How do you find the conditional probability function of $Y_1$ given that $\displaystyle\sum_{i=1}^n Y_i=m$?
I know that $\displaystyle\sum_{i=1}^n Y_i \sim Poisson(\displaystyle\sum_{i=1}^n \lambda_i)$.
I've never worked with conditional probabilities, so forgive me if the solution here is trivial...

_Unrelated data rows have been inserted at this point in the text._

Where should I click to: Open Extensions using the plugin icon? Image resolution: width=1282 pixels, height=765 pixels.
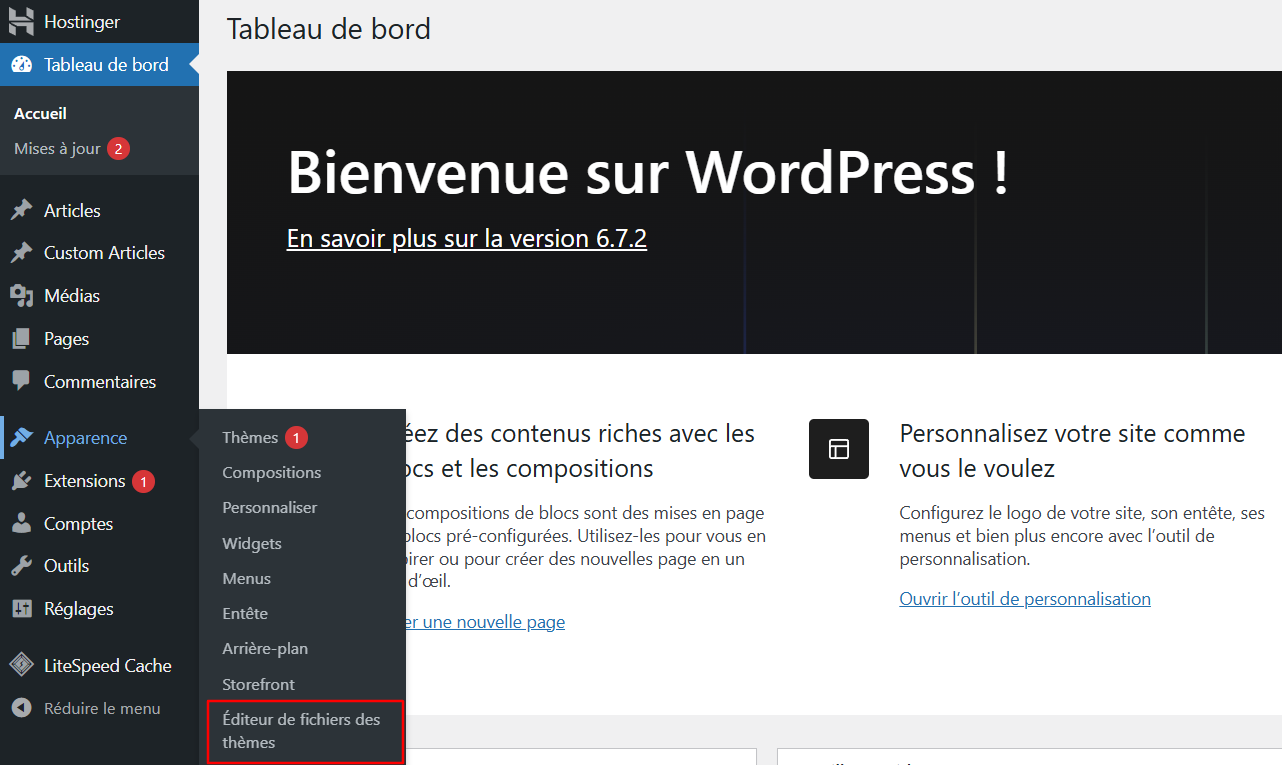point(22,481)
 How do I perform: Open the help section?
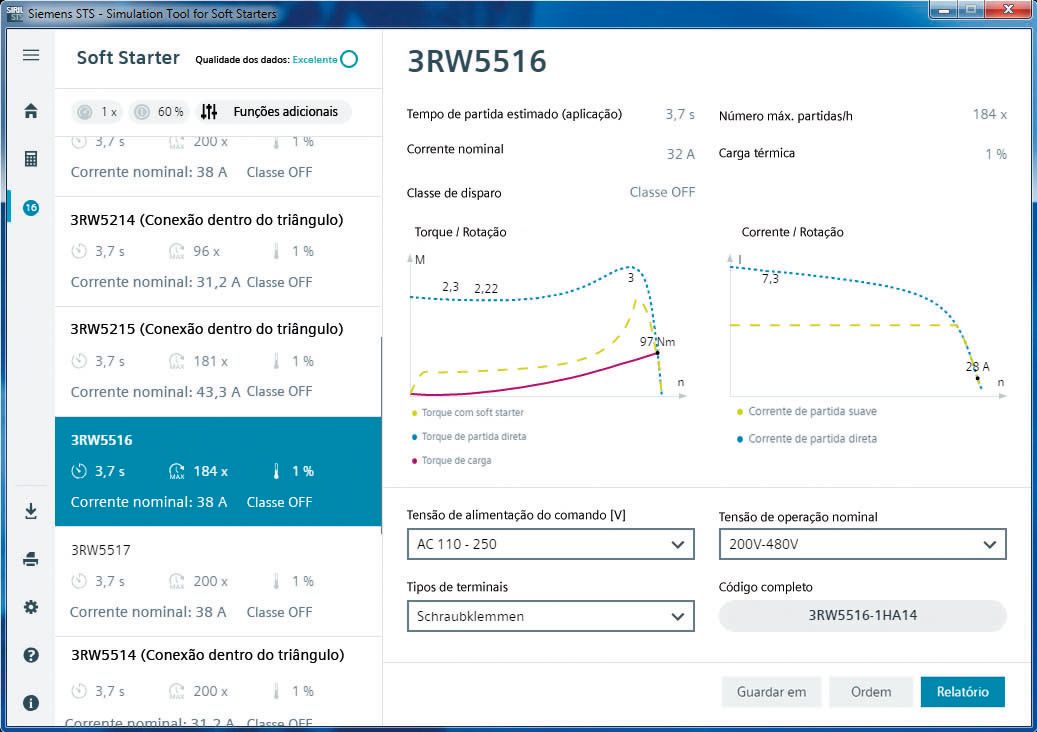[30, 654]
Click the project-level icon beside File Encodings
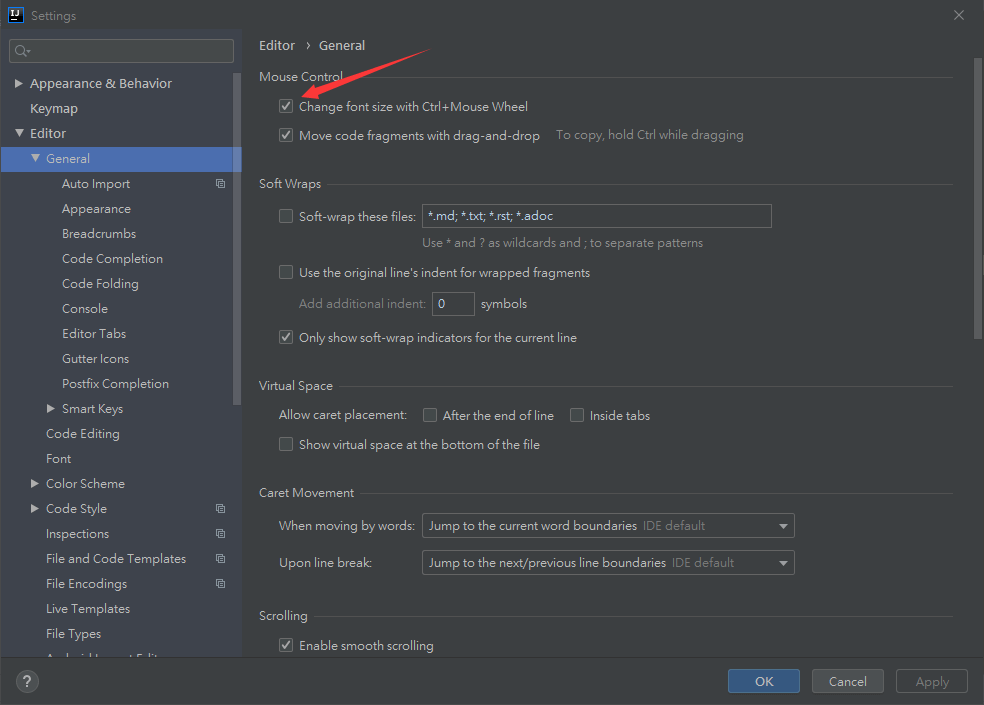This screenshot has height=705, width=984. [x=220, y=584]
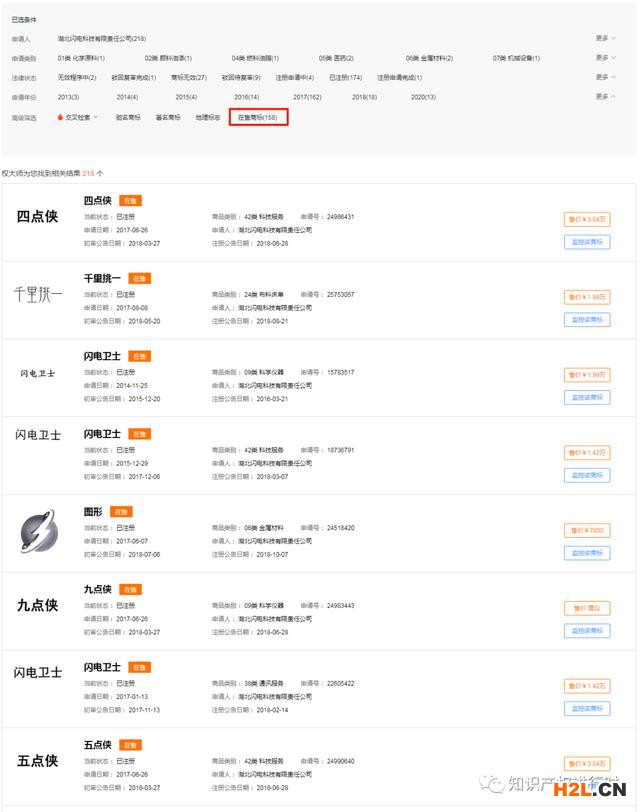Select legal status 已注册(174)
Image resolution: width=640 pixels, height=812 pixels.
tap(345, 77)
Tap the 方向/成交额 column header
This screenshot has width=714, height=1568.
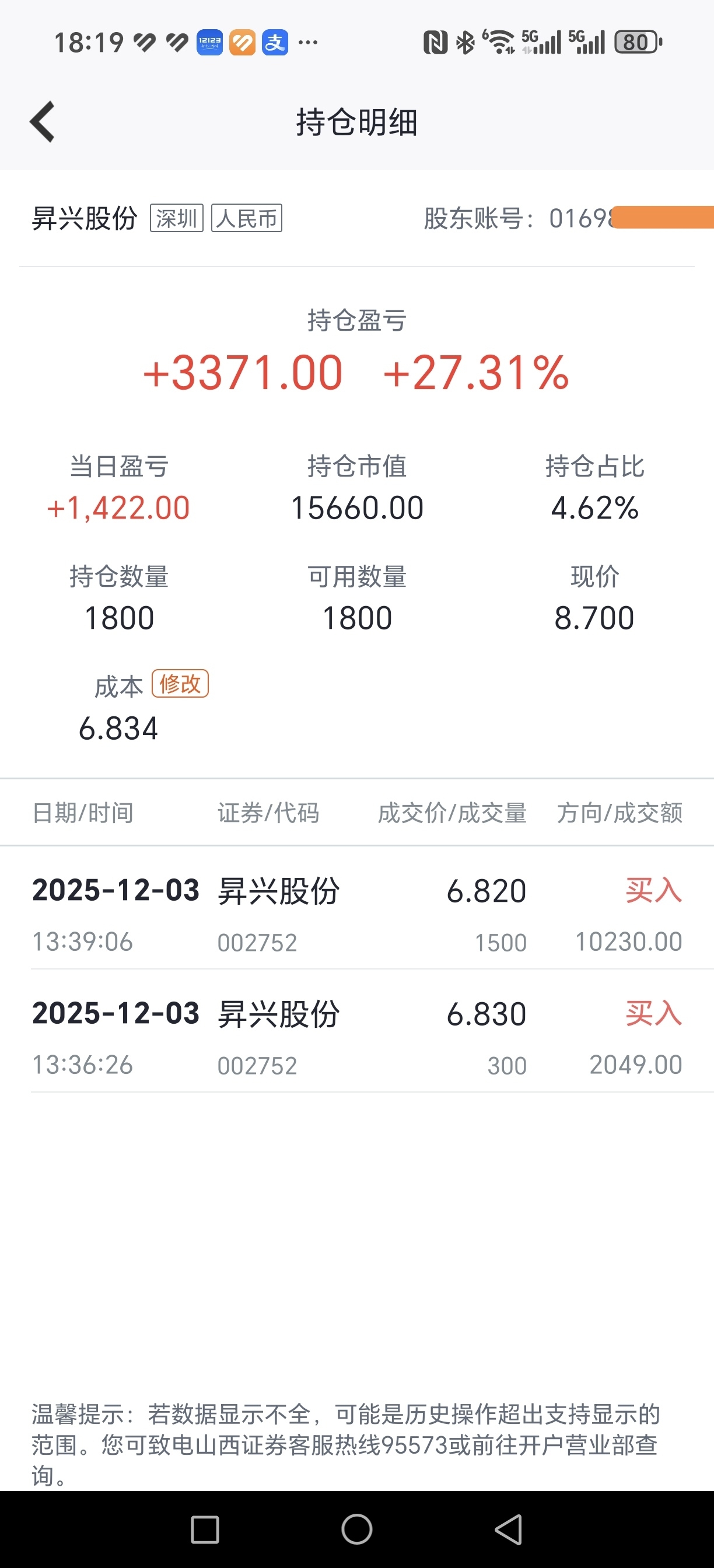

Ah this is quite nice since the answer that comes out is quite intuitive. Anyway you just apply Bayes' theorem, to get (for $0\leq k \leq m$):
$$ \begin{aligned} \Pr\left[Y_1 = k \bigg\vert \sum_{i=1}^n Y_i = m\right] &= \frac{\Pr\left[Y_1 = k \cap \sum_{i=1}^n Y_i = m\right]}{\Pr\left[\sum_{i=1}^n Y_i = m\right]} \\ &= \frac{\Pr\left[Y_1 = k \cap \sum_{i=2}^n Y_i = m-k\right]}{\Pr\left[\sum_{i=1}^n Y_i = m\right]} \\ &= \frac{\Pr\left[Y_1 = k \right]\Pr\left[\sum_{i=2}^n Y_i = m-k\right]}{\Pr\left[\sum_{i=1}^n Y_i = m\right]} \end{aligned} $$
In the final equality we used the independence of $Y_1$ and $\sum_{i=2}^k Y_i $.
Now you know all of the above expressions, since
$Y_1 \sim \mathrm{Pois}(\lambda_1)$, $\sum_{i=2}^n Y_i \sim \mathrm{Pois}(\sum_{i=2}^n \lambda_i)$ and $\sum_{i=1}^n Y_i \sim \mathrm{Pois}(\sum_{i=1}^n \lambda_i)$.
Plugging all of this in will finally yield:
$$ Y_1 \bigg\vert \sum_{i=1}^n Y_i = m \sim Bin\left(m, \frac{\lambda_1}{\sum_{i=1}^n \lambda_i}\right) $$
You can assume that $Y_1 = n$ for whatever $n$ you want, and then compute the entire probability that the rest of the variables sum to $m - n$, by exploiting the fact that the sum of the rest of the variables is Poisson with mean given by the sum of means of the individual Poissons.